## What is being asked
Drop every image, then reproduce the data exactly as given.

>>

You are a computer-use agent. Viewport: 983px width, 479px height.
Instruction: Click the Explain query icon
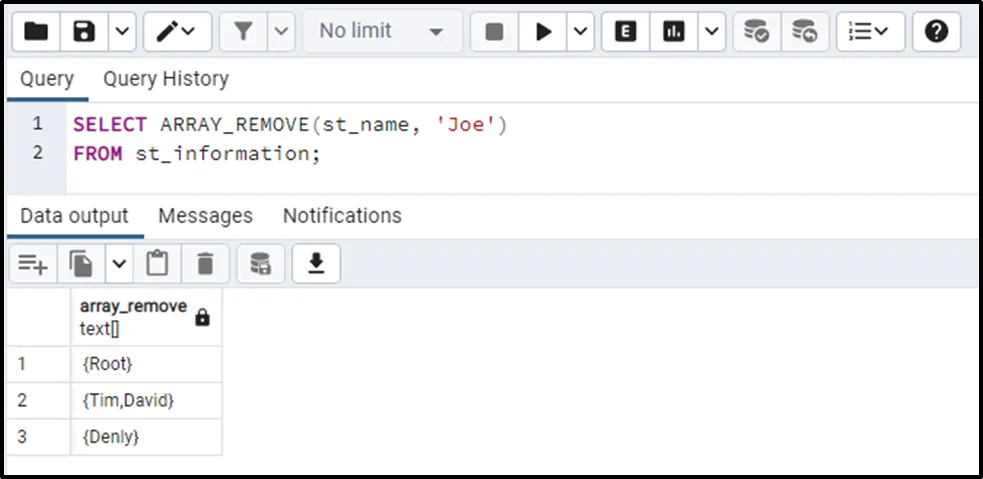coord(626,32)
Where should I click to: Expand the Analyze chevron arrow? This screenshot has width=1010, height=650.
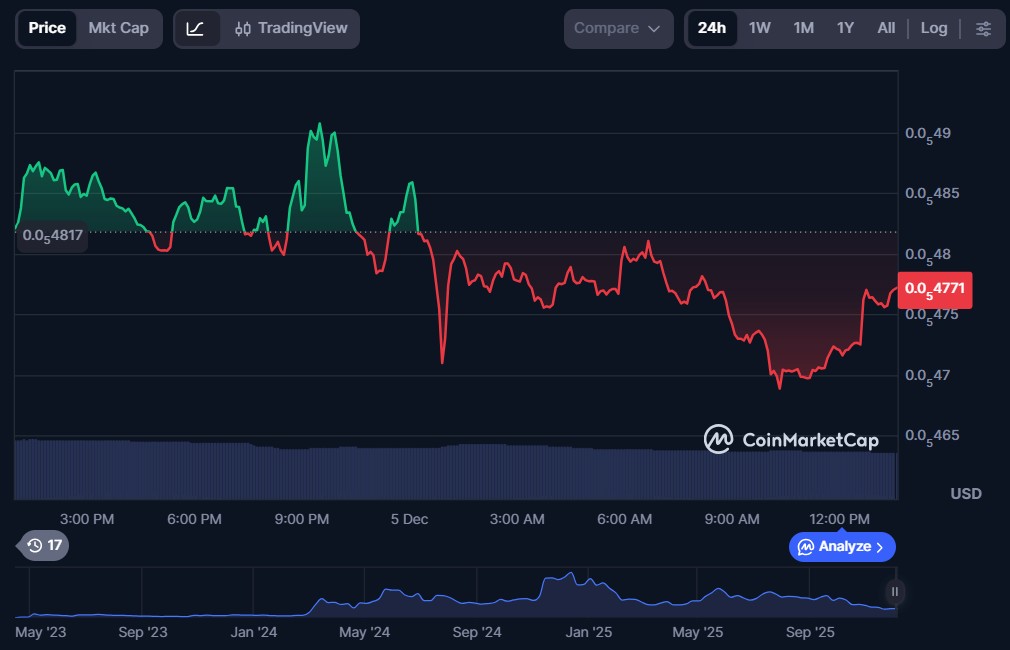880,547
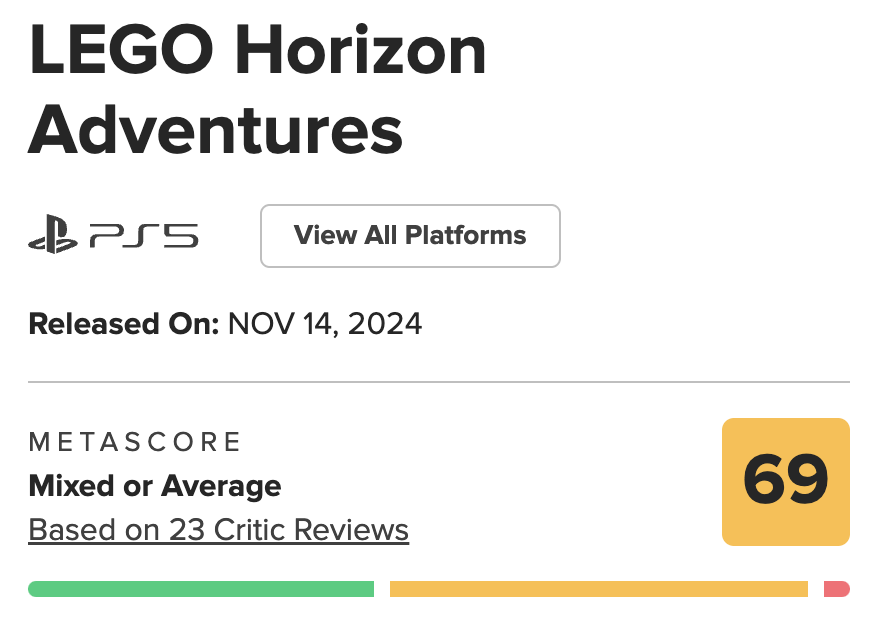The image size is (874, 630).
Task: Click the PS5 platform wordmark
Action: (x=144, y=235)
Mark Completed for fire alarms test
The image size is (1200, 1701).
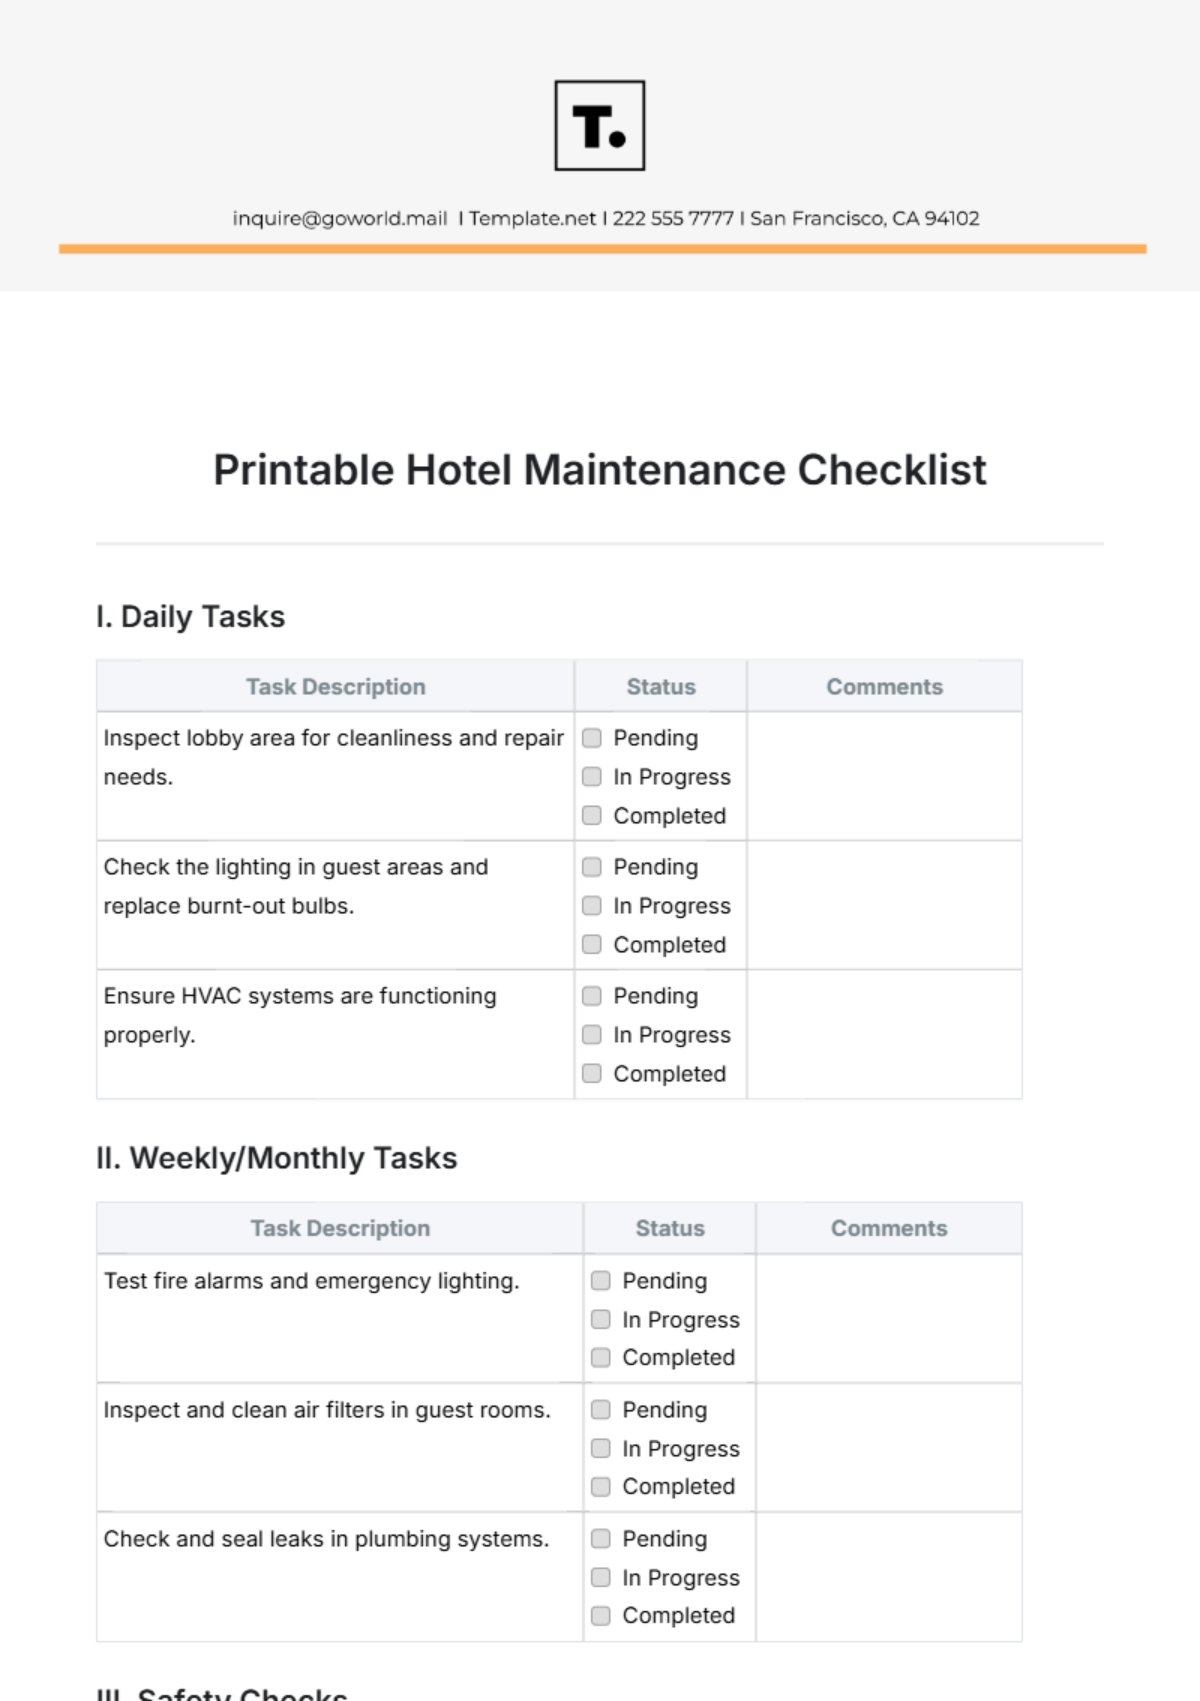point(601,1358)
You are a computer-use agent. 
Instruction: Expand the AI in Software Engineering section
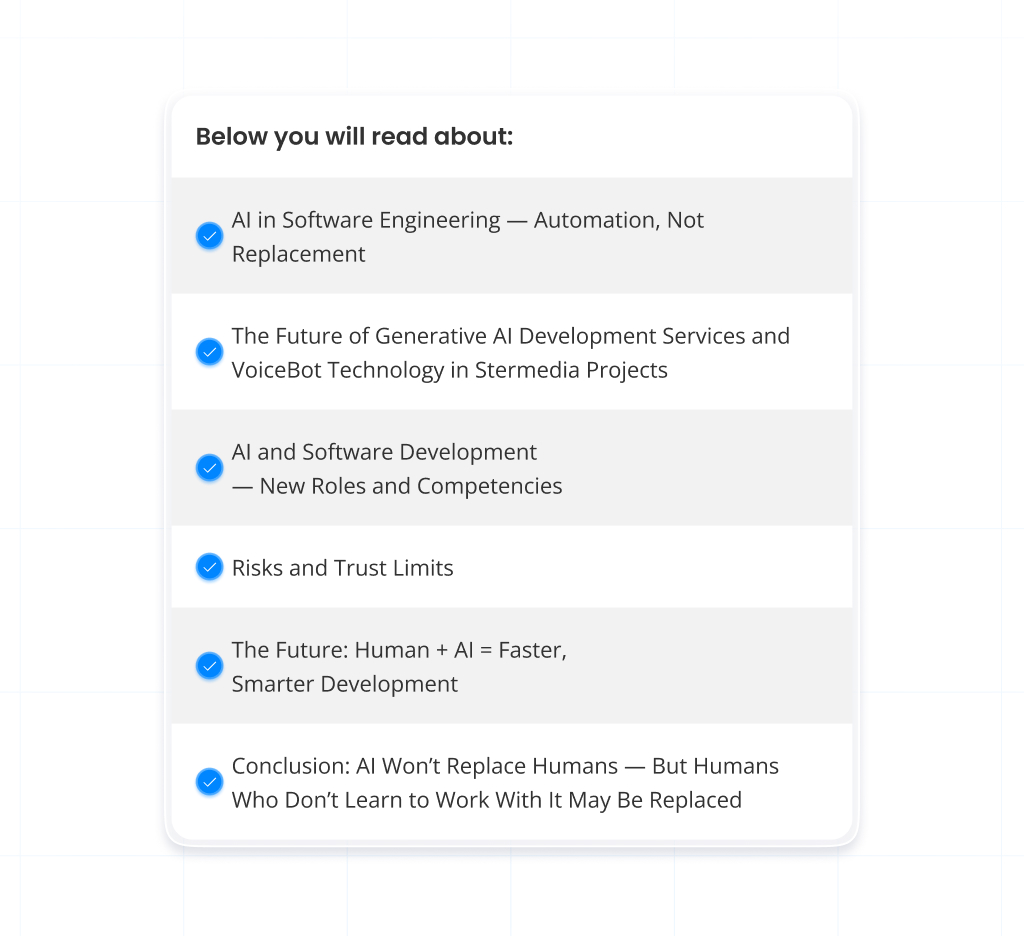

<<

## Result of this task
You are a computer-use agent. Viewport: 983px width, 479px height.
Instruction: Click the Explain query icon
coord(626,32)
Where should I click to: Expand the Analyze chevron arrow? This screenshot has width=1010, height=650.
880,547
The image size is (874, 630).
Task: Click the PS5 platform wordmark
Action: (x=144, y=235)
Mark Completed for fire alarms test
The image size is (1200, 1701).
point(601,1358)
You are a computer-use agent. 
Instruction: Expand the AI in Software Engineering section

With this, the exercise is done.